Did you sign a Buyers Broker agreement and your agent is not looking out for your best interest? This is a great guide-line how to get out of the contract in order to work with someone
Dont Like Your Realtor ®
Did you sign a Buyers Broker agreement and your agent is not looking out for your best interest? This is a great guide-line how to get out of the contract in order to work with
someone that really cares about you.
No matter how carefully you look for the right real estate agent, sometimes this relationship just doesn't work out. Yet before you can find another professional to help you buy a home, you will have to know how to terminate the buyer’s agent agreement—the contract between you and your real estate representative.
"If you signed a contract, you are bound to it," says Matt Laricy, a Realtor® with Americorp Real Estate, in Chicago.
In other words: Don't just do a slow fade-out and expect your agent to get your drift; you should tackle this issue head-on. And, as such, there is a right—and wrong—way to cut ties. Here's some advice to make sure you're on the right side of that equation.
Try to work it out
The easiest option might be not quitting at all. If there’s a chance you and your real estate agent are just getting your wires crossed, it might be worth trying to explain your concerns before you go through the hassle of terminating the contract.
“I suggest you ask to have a meeting with your agent and his or her supervising broker to discuss your issues," says Joyce Mitchell, a Realtor with Mitchell & Associates Real Estate, in Bigfork, MT. "That way you can really figure out the best options to address either improving the relationship or terminating the whole agreement.”
Read your contract
Don’t want to arrange a "Godfather"-style sit-down with your current real estate agent? If you’re just ready to jump ship, start by reading the fine print on your buyer’s agreement.
"It will disclose under what conditions it can be terminated prior to its expiration," says Alex Cortez, a Realtor with Wailea Village Properties, in Kihei, HI.
In most cases, “you should be able to terminate the agreement with a letter of cancellation or termination," says Beverley Hourlier, a Realtor with Hilltop Chateau Realty, in San Diego. "Usually either side can terminate this way."
But because this is a legal contract, don't just part ways with a handshake.

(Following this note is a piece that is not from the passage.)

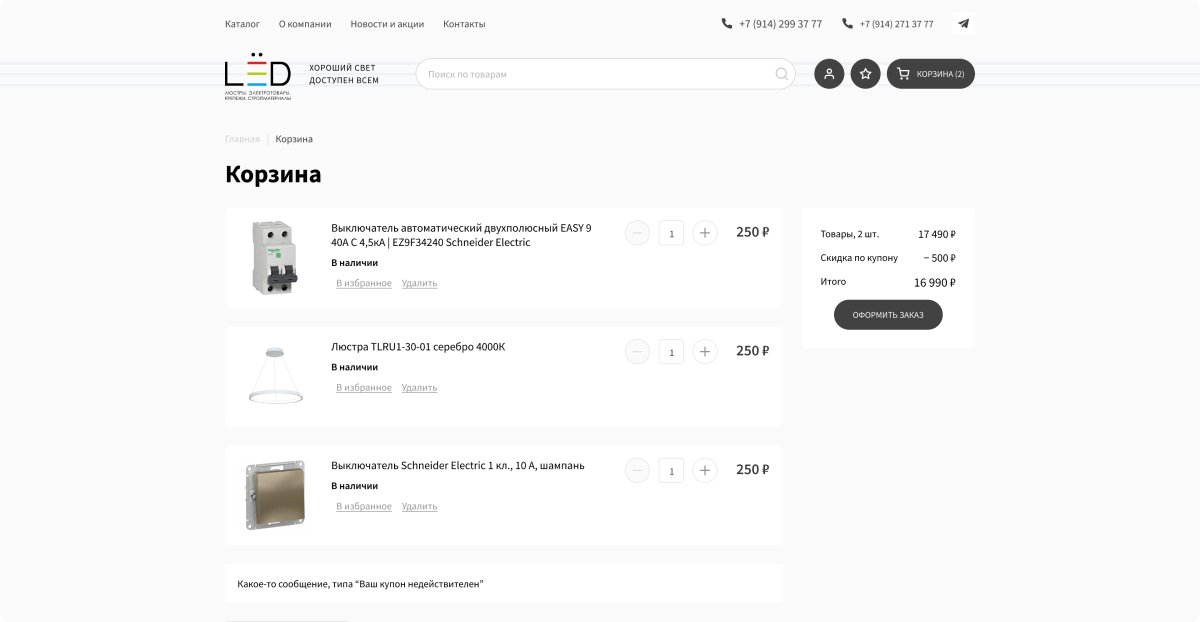1200x622 pixels.
Task: Click the search magnifier icon
Action: pyautogui.click(x=782, y=74)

"Make sure you get a signed termination from the Realtor just to cover your bases," says Hourlier. This ensures your dissolution is legit.
Talk to the broker
If you can't work an issue out with your agent directly, consider going up the chain to your agent's broker. A broker has taken education courses beyond the agent level, and passed a broker's license exam. A broker can work on his own, but all agents must work for a broker, who acts as a supervisor of sorts. Brokers' companies, called brokerages, can be large multinational firms or local boutiques, giving agents access to the multiple listing service, insurance, and other tools they need to interact with clients.
Basically, when you sign a contract to work with an agent, “this is a contract between you and the brokerage," says Mike Grumbles, a Realtor with Exit Realty of the South, in Franklin, TN. When money is made off a home sale, those profits go first to the brokerage, then a portion is allocated to the agent involved.
The long and short of it is, if you're unhappy with your agent, the brokerage will want to know because it affects the brokerage's bottom line.
The other nice thing: The broker might be able to terminate the agreement without your agent's input. Or, you might not have to cancel your contract at all, because "the broker may be able to merely assign you a different agent at the same brokerage," says Grumbles. This can save you the hassle of finding a new agent.
A last resort
If talking to your agent and the broker isn’t getting you anywhere, you might want to reach out to a lawyer. Another option? Just wait it out—most contracts must be renewed after a certain amount of time anyway. Most of the time, you’ll be able to work something out without having to hire a third party.
But all in all, if you're unhappy, it's better to move on—for both of you.
"Ultimately it doesn't benefit either of you to be 'stuck' with each other," Cortez explains.